Road work.

“Even though I walk through the valley of the shadow of death, I fear no evil, for You are with me.”

Nancy and I spent several hours over the weekend staring at the road. From inside a car. We realized that we spend a lot of time together in a car staring at the road.

HimalayaIt goes back to when we started our married life by driving twelve-hundred miles from Wheaton to Austin a couple days after our wedding. Nancy was moving to join me six months into my doctoral studies at UT-Austin. We drive and we talk and half of us naps a little and we see hawks and we listen.

This year has included a lot of road time. We visited friends in Colorado. We went to the upper peninsula of Michigan, we went grocery shopping.

We also went to four family funerals, we said goodbye a few times for perhaps the last time. While we were sitting at a stop light one time, our car was totaled.

We have driven in the valley of the shadow of death. And so have our family and friends who have attended some of those same farewells, those same road trips of tears. And so, perhaps, have you.

That psalm at the beginning, about the valley. We hear it at funerals and memorial services often.
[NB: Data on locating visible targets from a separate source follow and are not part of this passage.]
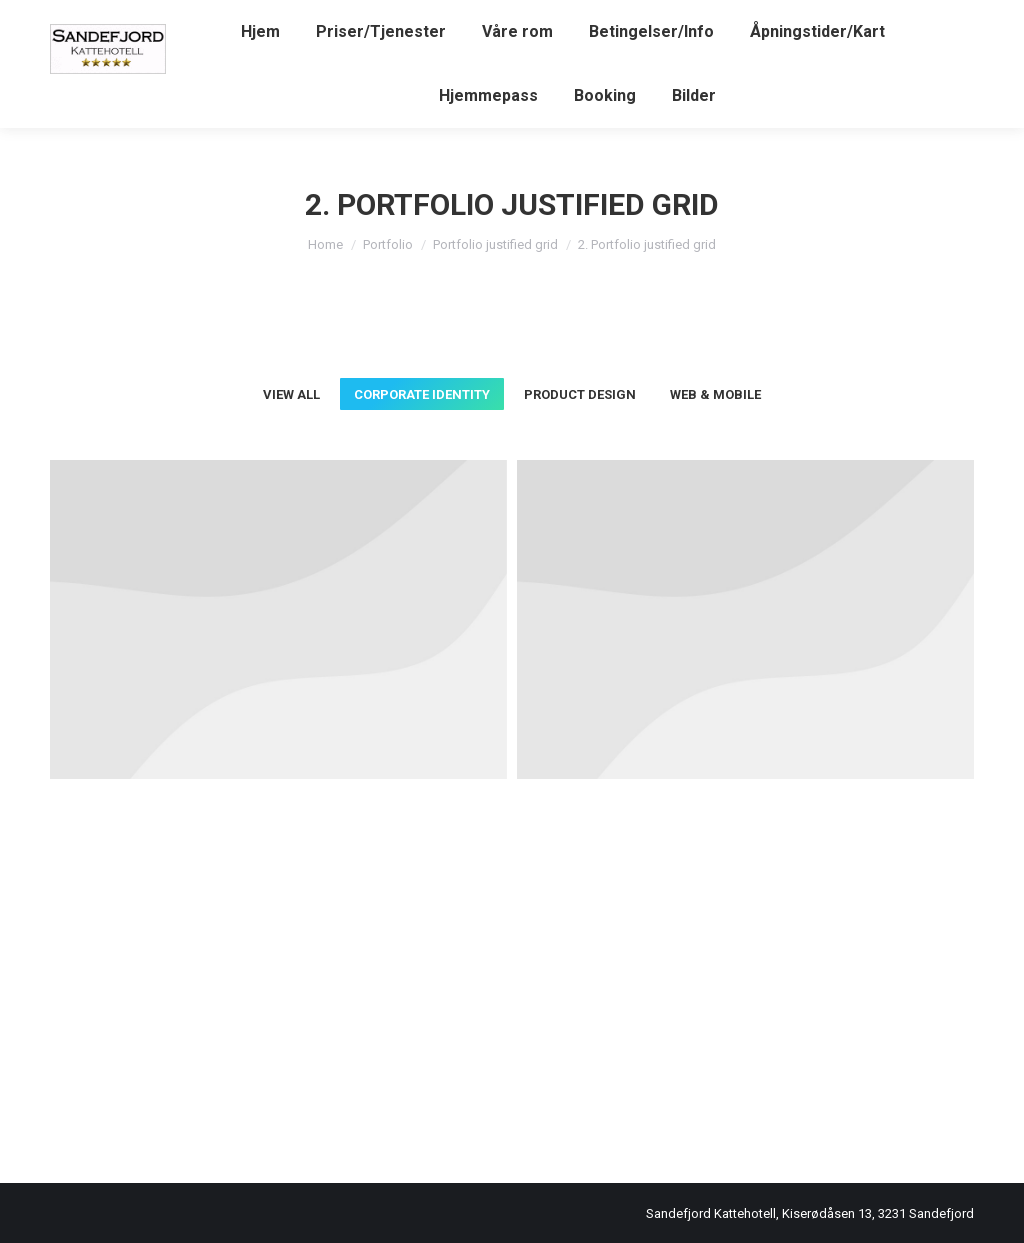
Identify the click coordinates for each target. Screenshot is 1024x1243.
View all (291, 394)
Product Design (580, 394)
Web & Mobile (715, 394)
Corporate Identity (422, 394)
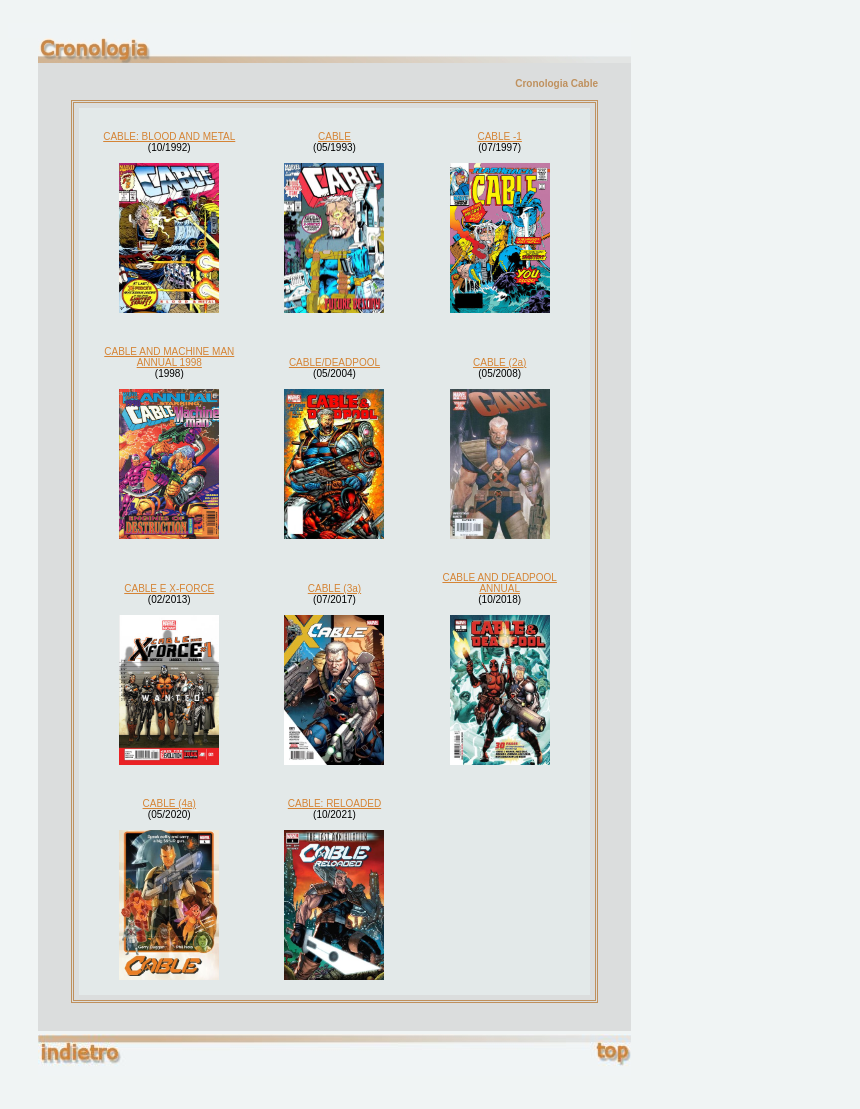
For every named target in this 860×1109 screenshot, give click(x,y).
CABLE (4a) (169, 803)
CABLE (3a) (334, 588)
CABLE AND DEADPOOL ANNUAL (499, 583)
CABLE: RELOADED (334, 803)
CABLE (334, 136)
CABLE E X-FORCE (169, 588)
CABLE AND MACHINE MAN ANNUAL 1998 (169, 357)
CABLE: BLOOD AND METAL (169, 136)
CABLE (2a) (499, 362)
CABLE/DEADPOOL (334, 362)
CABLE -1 (499, 136)
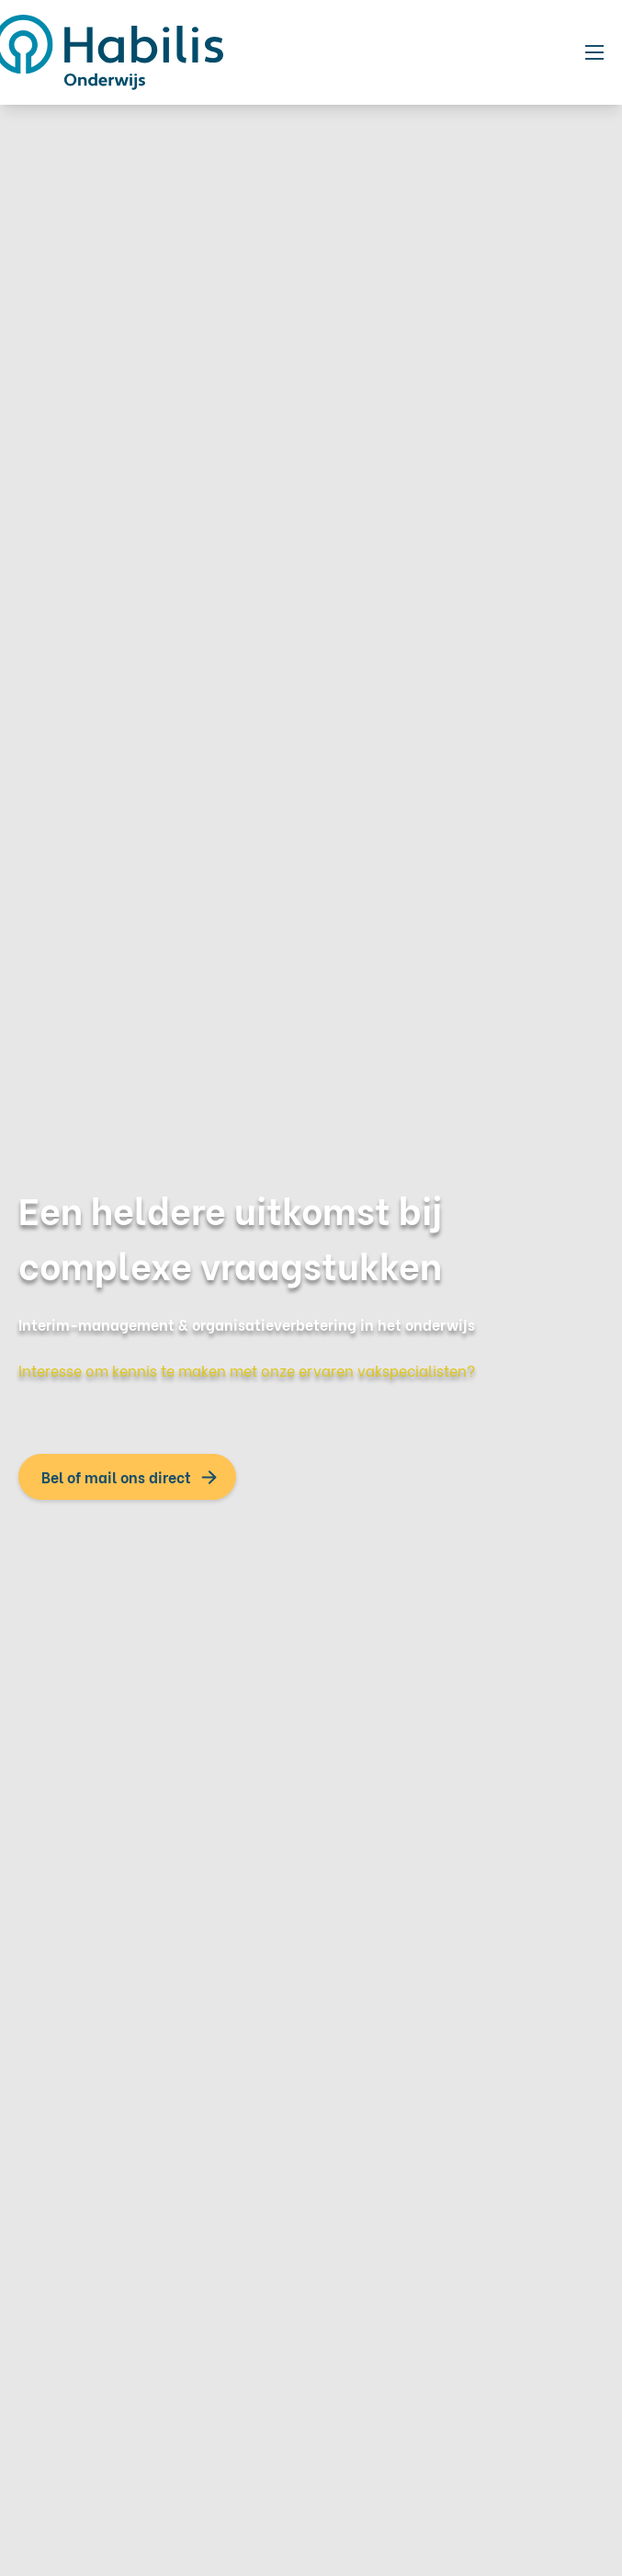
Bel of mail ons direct (116, 1476)
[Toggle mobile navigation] (594, 52)
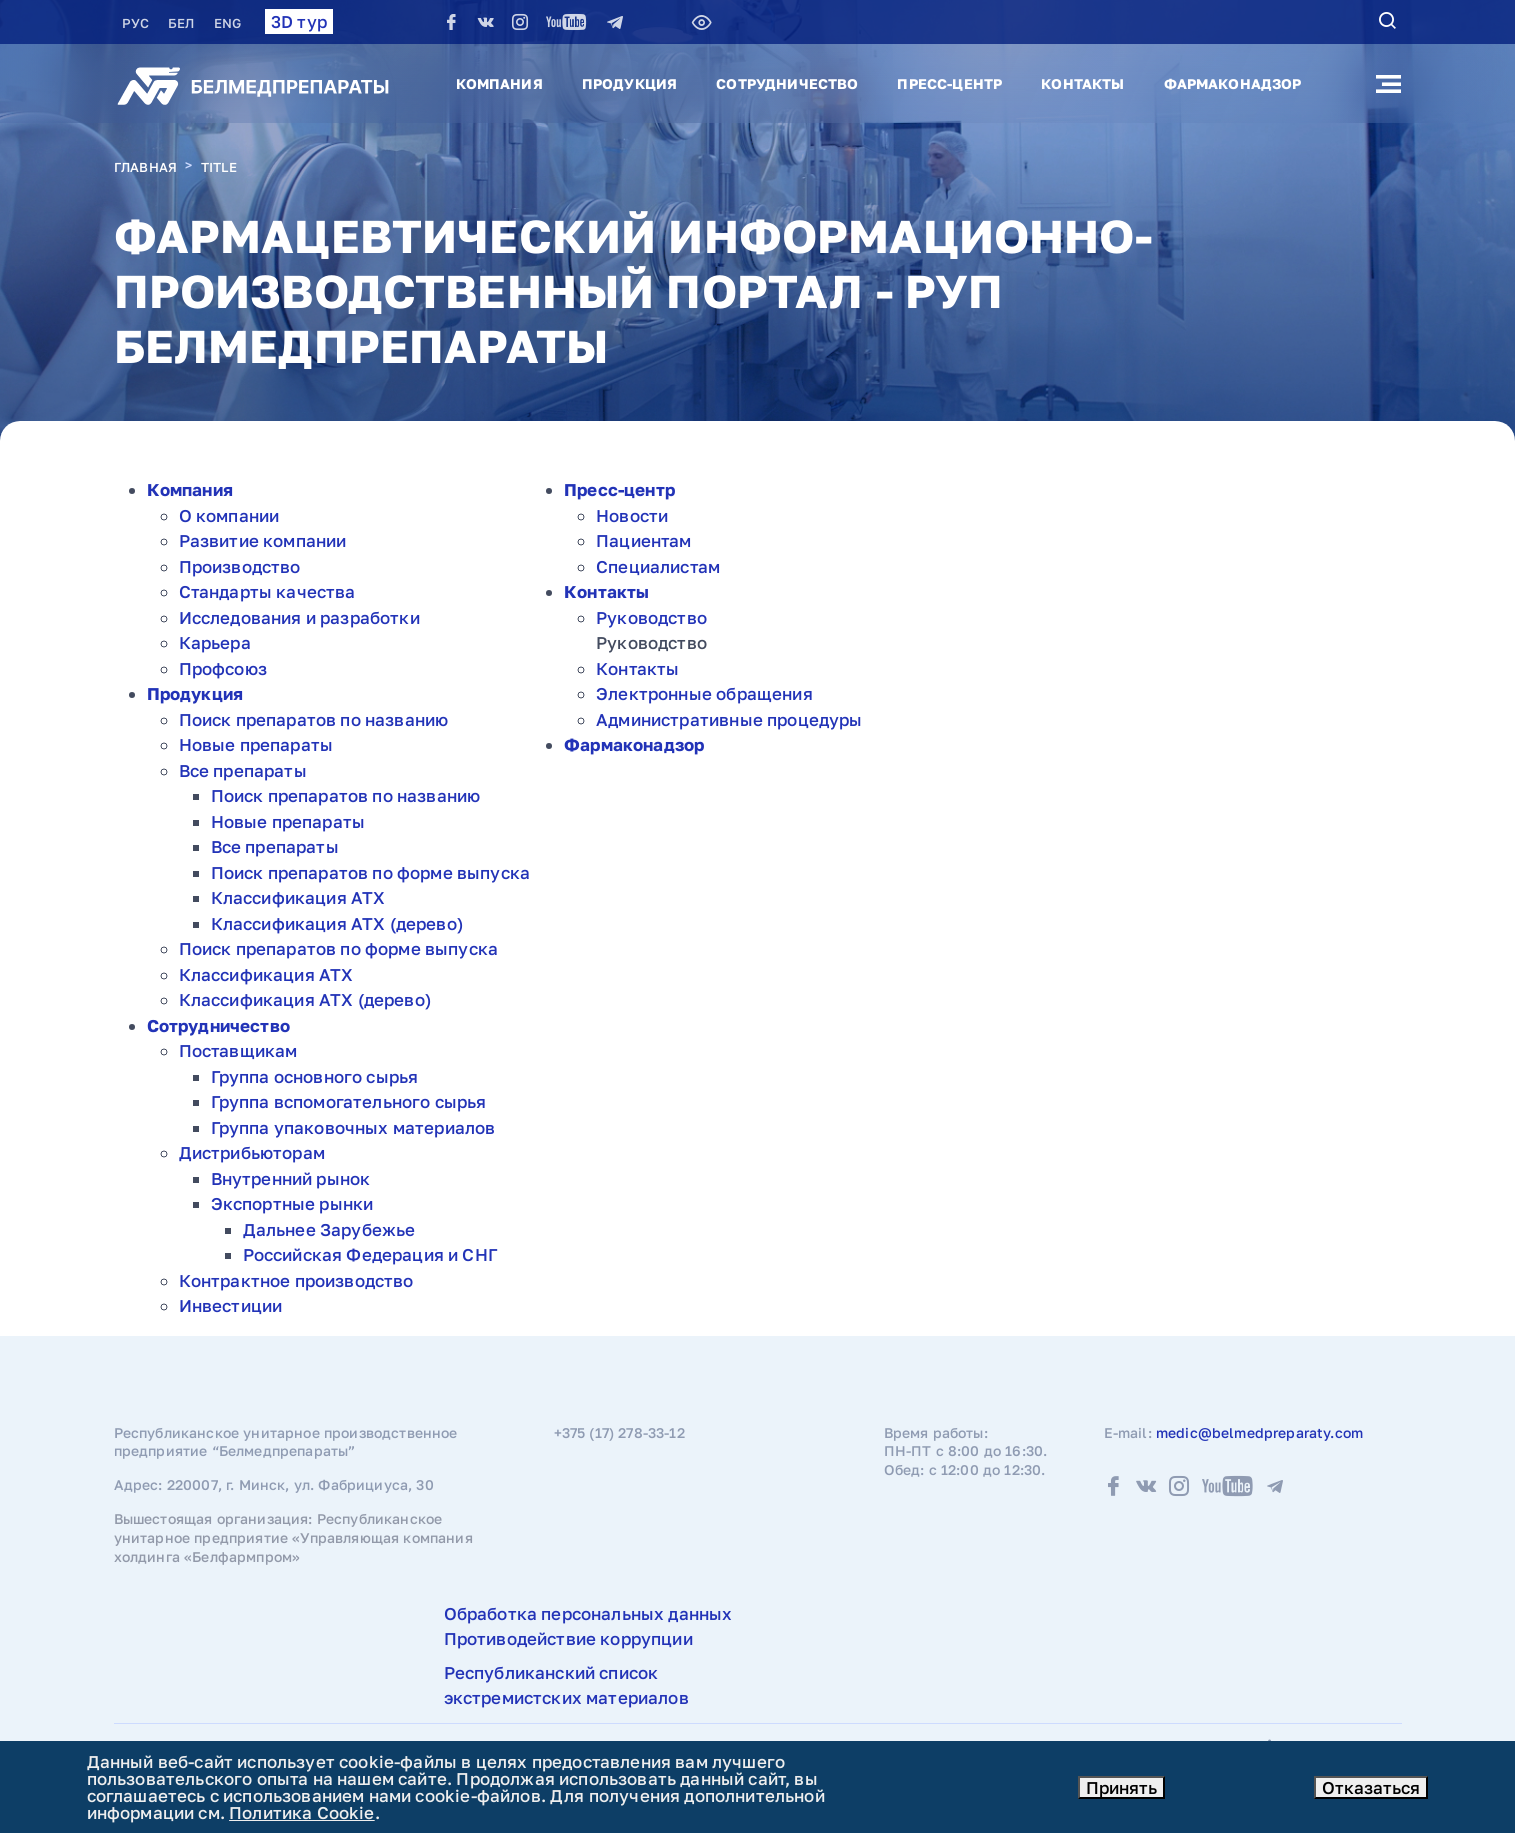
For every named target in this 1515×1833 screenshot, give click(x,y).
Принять (1121, 1787)
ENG (227, 23)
And there is the risk that we will associate it only with funerals, only with final moments. But I think that it’s more true upon reflection than in the moment of crisis. Or maybe more helpful.

In reflection, we are aware of what we didn’t see, couldn’t see in the adrenaline rush of last breaths, in the numbness of immediate loss. We often are not aware in the moment of who is in the room.

But later some of us sometimes realize that we’re not alone on the road.